Kedua, tentang Minggu menjadi hari yang istiwewa di sana. Keunikannya masih saya saksikan hingga pada akhir 1974 saat keluarga kami pindah dari Ulu Siau ke Manado. Zending Daniel Brilman ketika bersinggah pada tahun 1927 sempat menulis deskripsi yang menakjubkan tentang keistimewaan itu; –Saat lonceng gereja mendenting pertama kali di suatu pagi, hari Minggu, 34.000 penduduk pulau tersebut seakan serentak bergerak menuju rumah-rumah ibadat. Kaum pria mengenakan celana dan baju bersih yang diseterika rapi. Kaum wanita dengan kebaya dihiasi renda lebar yang mahal dan dipakukan dengan peniti emas. Lainnya mengenakan sarong sutera, sanggul ikat dengan sisir besar yang indah dari kulit penyu dan peniti bertatahkan kancing emas. Selop-selop yang bagus dan sebuah payung sutera. Sementara kaum muda mengenakan gaun gaya Eropa.

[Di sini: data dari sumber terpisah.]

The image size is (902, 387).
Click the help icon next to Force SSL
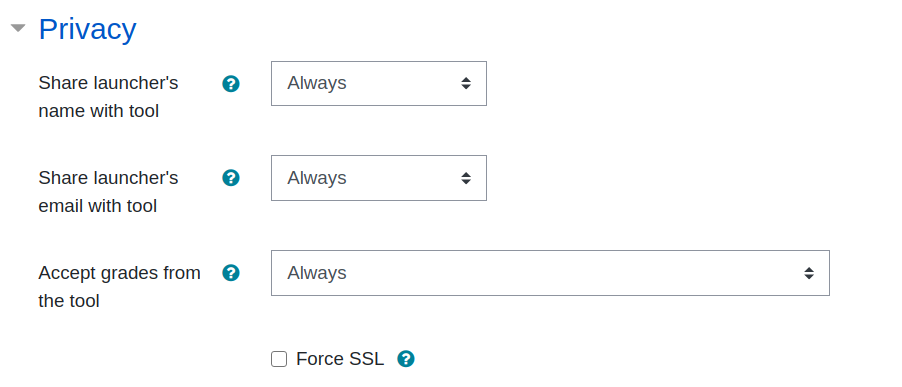click(406, 359)
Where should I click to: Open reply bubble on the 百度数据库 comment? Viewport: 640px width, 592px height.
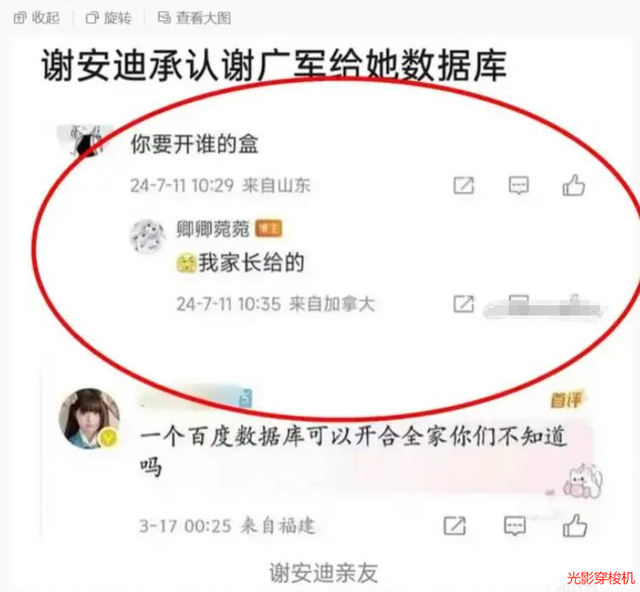515,525
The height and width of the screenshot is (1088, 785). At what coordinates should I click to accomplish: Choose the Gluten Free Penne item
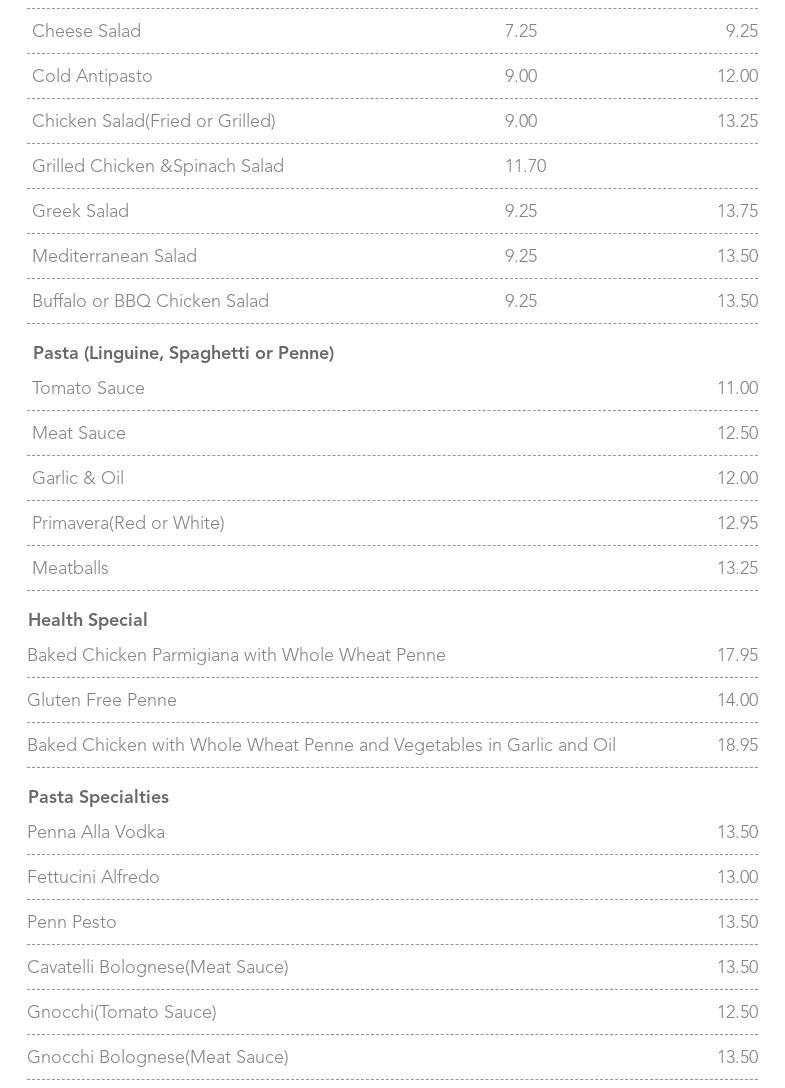(x=102, y=700)
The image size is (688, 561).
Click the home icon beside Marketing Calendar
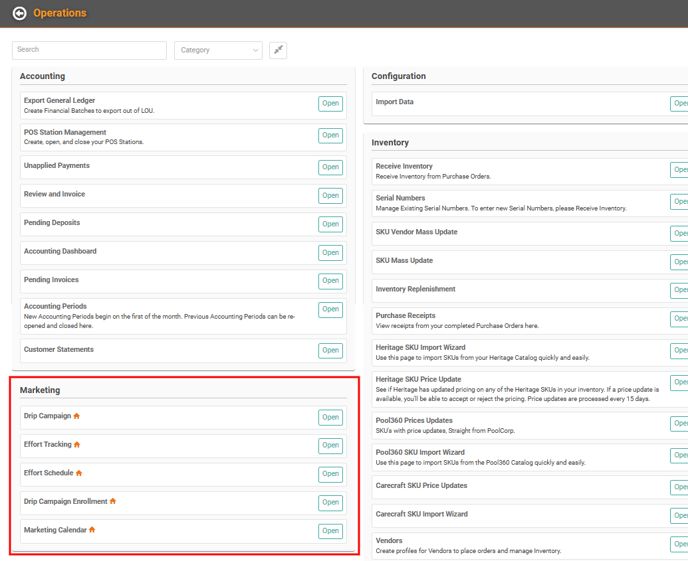point(92,530)
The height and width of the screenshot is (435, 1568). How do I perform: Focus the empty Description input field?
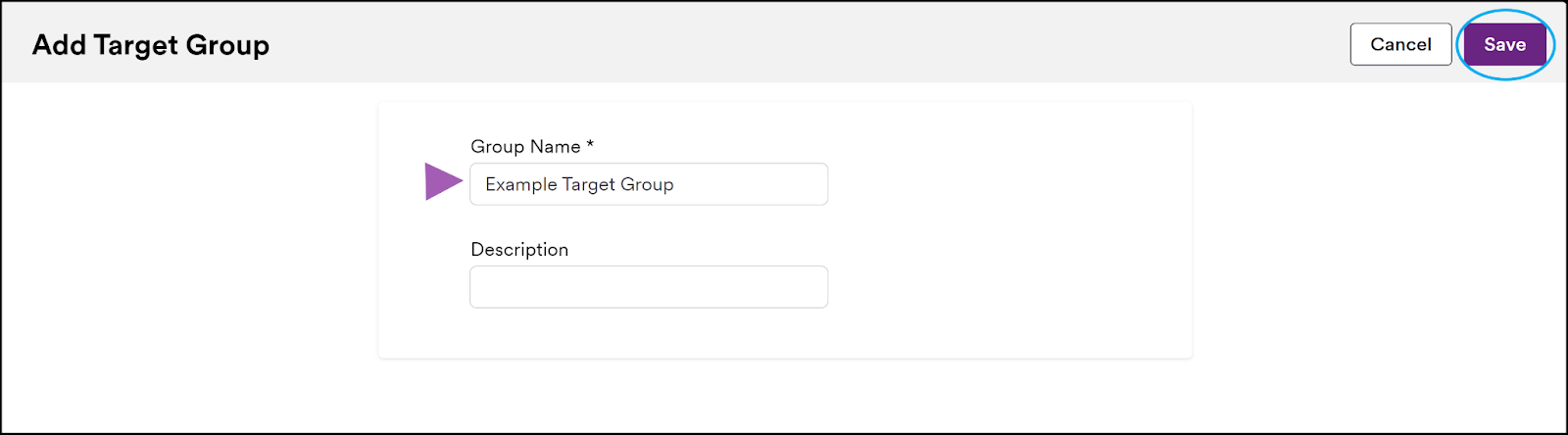click(x=649, y=287)
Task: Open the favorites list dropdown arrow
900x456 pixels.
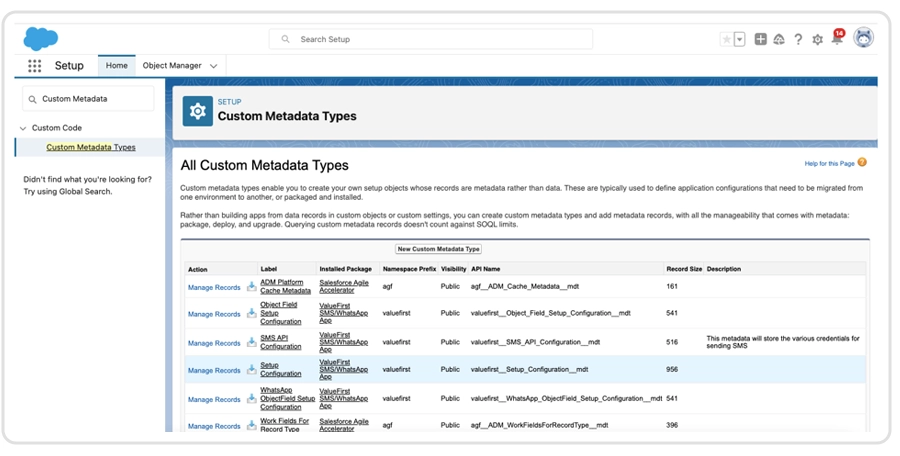Action: (x=740, y=39)
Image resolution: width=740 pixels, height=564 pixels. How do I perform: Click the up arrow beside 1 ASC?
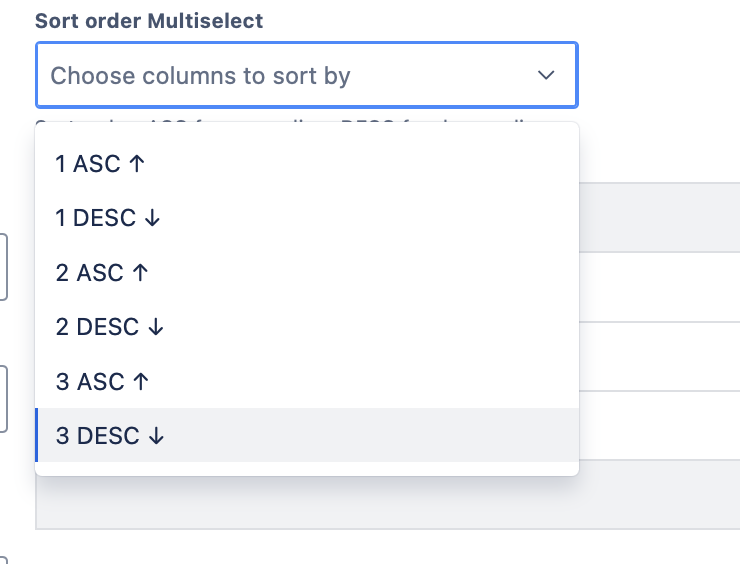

Pemandangan Minggu itu sudah lazim sejak masa yang lebih jauh, ungkap penulis buku “Onze Zendingsvelden De Zending op de Sangi – en Talaud- eilanden”, yang kemudian diterjemahkan oleh GMIST menjadi “Wilayah-wilayah Zending Kita, Zending di Kepulaun Sangi dan Talaud” ini.

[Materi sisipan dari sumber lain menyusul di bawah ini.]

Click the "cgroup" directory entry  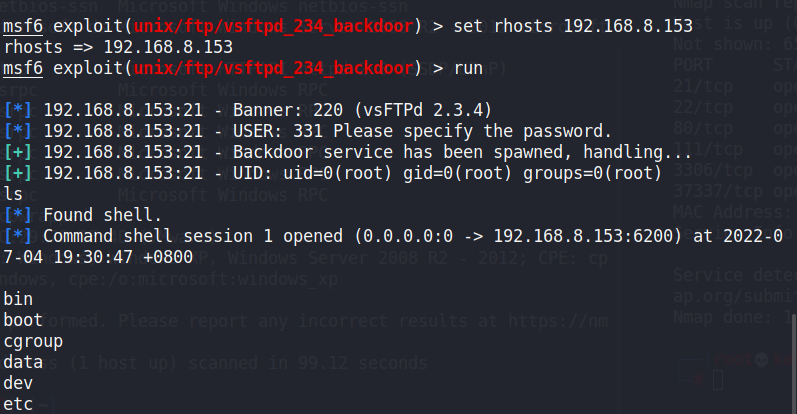pos(33,341)

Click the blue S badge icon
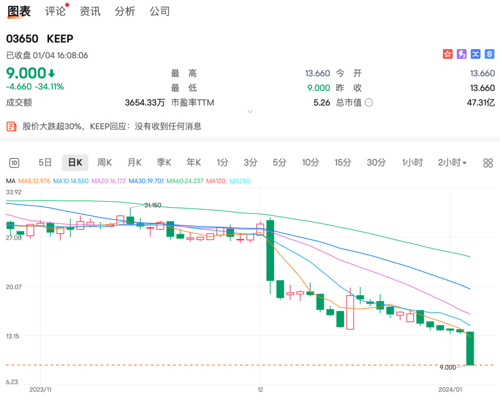(x=489, y=54)
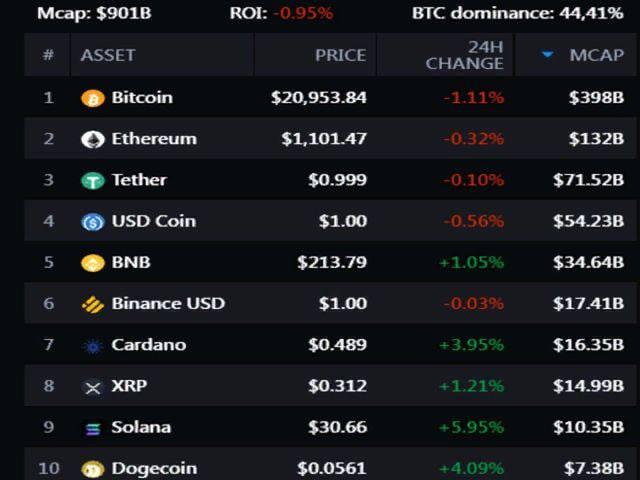
Task: Click the XRP logo icon
Action: (x=93, y=387)
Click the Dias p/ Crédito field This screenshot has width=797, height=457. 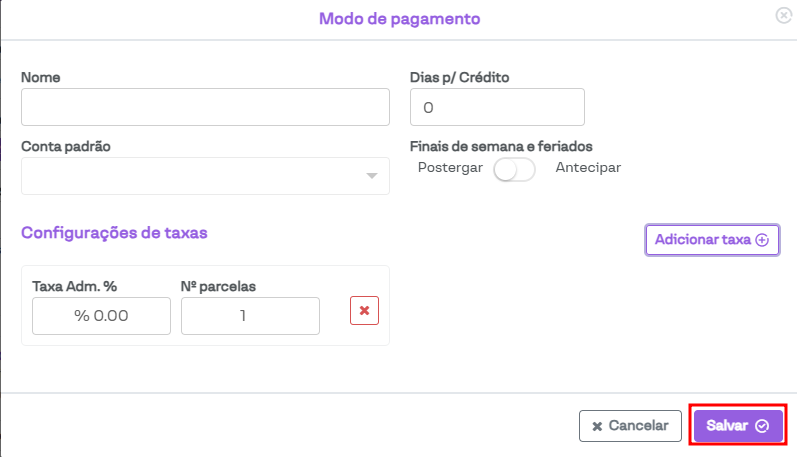(x=497, y=107)
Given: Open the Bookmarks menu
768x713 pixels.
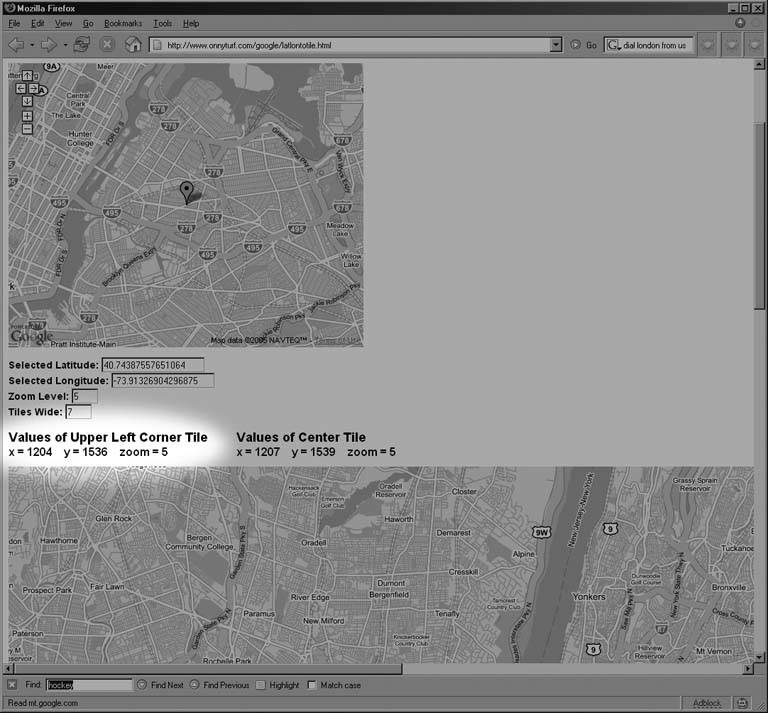Looking at the screenshot, I should coord(123,22).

Ada keistimewaan lain lagi di pulau penghasil pala terbaik dunia itu, yaitu gunung Karangetang yang menjulang 1784 meter. Gunung ini pernah meletus pada tahun 1675, mengeluarkan lava pijarnya dengan sangat dahsyat. Karangetang sebelumnya tercatat sudah mengalami erupsi sebanyak 41 kali sejak tahun 1675 hingga masa Brilman. Salah satu ciri khas dari gunung api ini, adalah satu-satunya gunung berapi di dunia yang pernah di baptis.

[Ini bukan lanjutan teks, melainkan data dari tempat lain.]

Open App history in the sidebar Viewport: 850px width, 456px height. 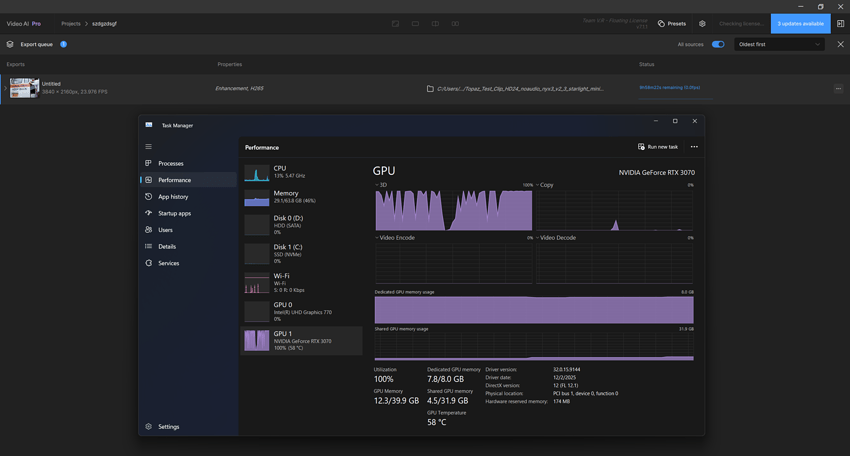point(172,197)
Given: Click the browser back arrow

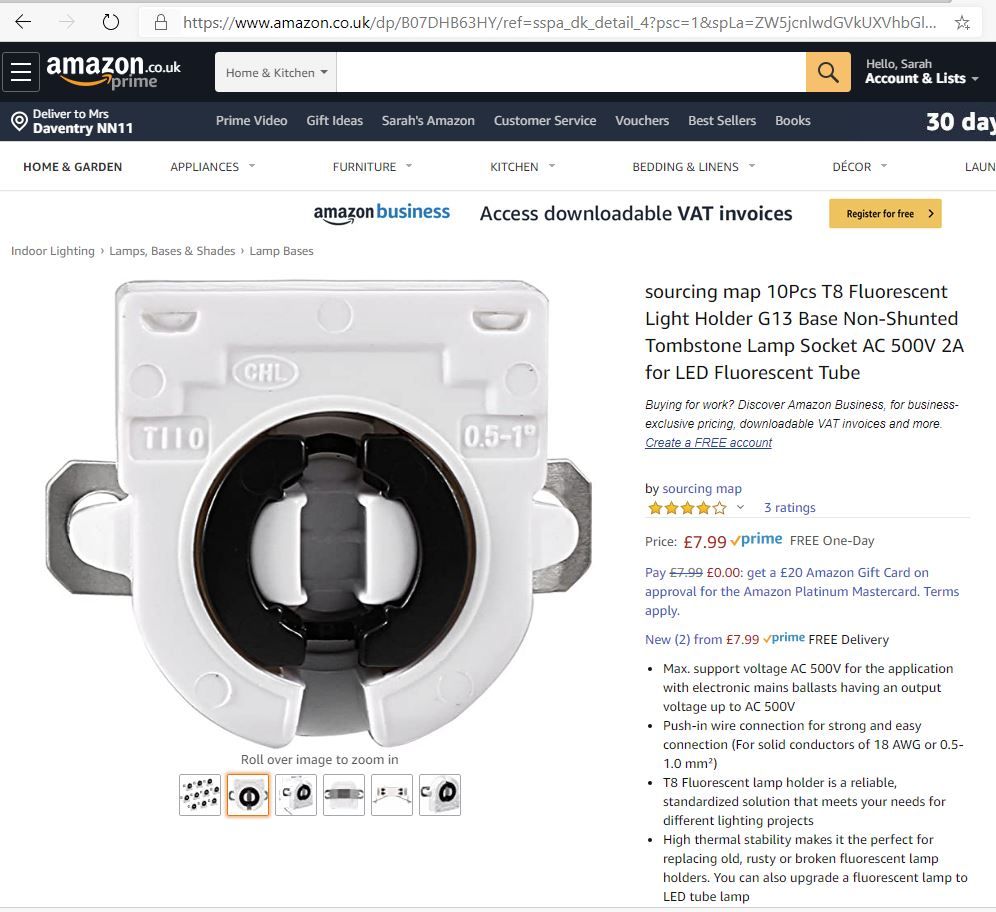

Raksasa yang sedang berasap adalah metafora Brilman untuk menggambarkan lanskap pulau Siau. Sementara nama Kerajaan Siau sudah disebut dalam suatu publikasi peter Antonio Marta pada tahun 1588 dan Ds. F. Valentijn pada 1700, ungkap Brilman. Data lain yang menyebutkan, pencantuman nama Kerajaan Siau dalam sejumlah sketsa dan peta pelayaran abad 16 oleh sejumlah penulis, di antaranya, catatan harian Antonio Pigaffeta, “Primer Viaje en Torno del Mondo” yang mencatat perjalanan eskader yang dipimpin Laksamana Magelhaes melewati Kepulauan Sangihe dan Talaud pada Oktober dan November 1521. Tome Pires, dalam “The Suma Oriental of Tom Pires and the Book of Fransidco Rodriques” Armendo Cortesao, menyebut pulau Siau dengan nama Chiaoa. Nicolas Desliens pada tahun 1541 menyebut Siau dengan Siao. Huich Allardt menyebut Siaw pada 1652.
Lebih menarik lagi data yang dipapar sejarawan Dr. Ivan RB Kaunang, SS, M.Hum dalam bukunya “Bulan Sabit di Nusa Utara, Perjumpaan Islam & Agama Suku di Kepulauan Sangihe Talaud”, ia menyebutkan, nama Siau sudah dicantumkan dalam buku pentunjuk pelayaran pelaut Cina, sebelum pelaut Spanyol dan Portugis melintasi perairan Nusa Utara (Kepulauan Sangihe Talaud). Mengutip buku petunjuk pelayaran Shun Feng Hsin Sung tahun 1500, dosen Fakultas Ilmu Budaya (dulunya Fakultas Sastra) Universitas Sam Ratulangi Manado ini menyebut, nama Shao (Siau) telah dicatat sebagai bagian dari jalur Utara Cina melewati Zamboanga ke bagian Timur Mindanao, kemudian ke Selatan menuju pengunungan Shao atau Siau.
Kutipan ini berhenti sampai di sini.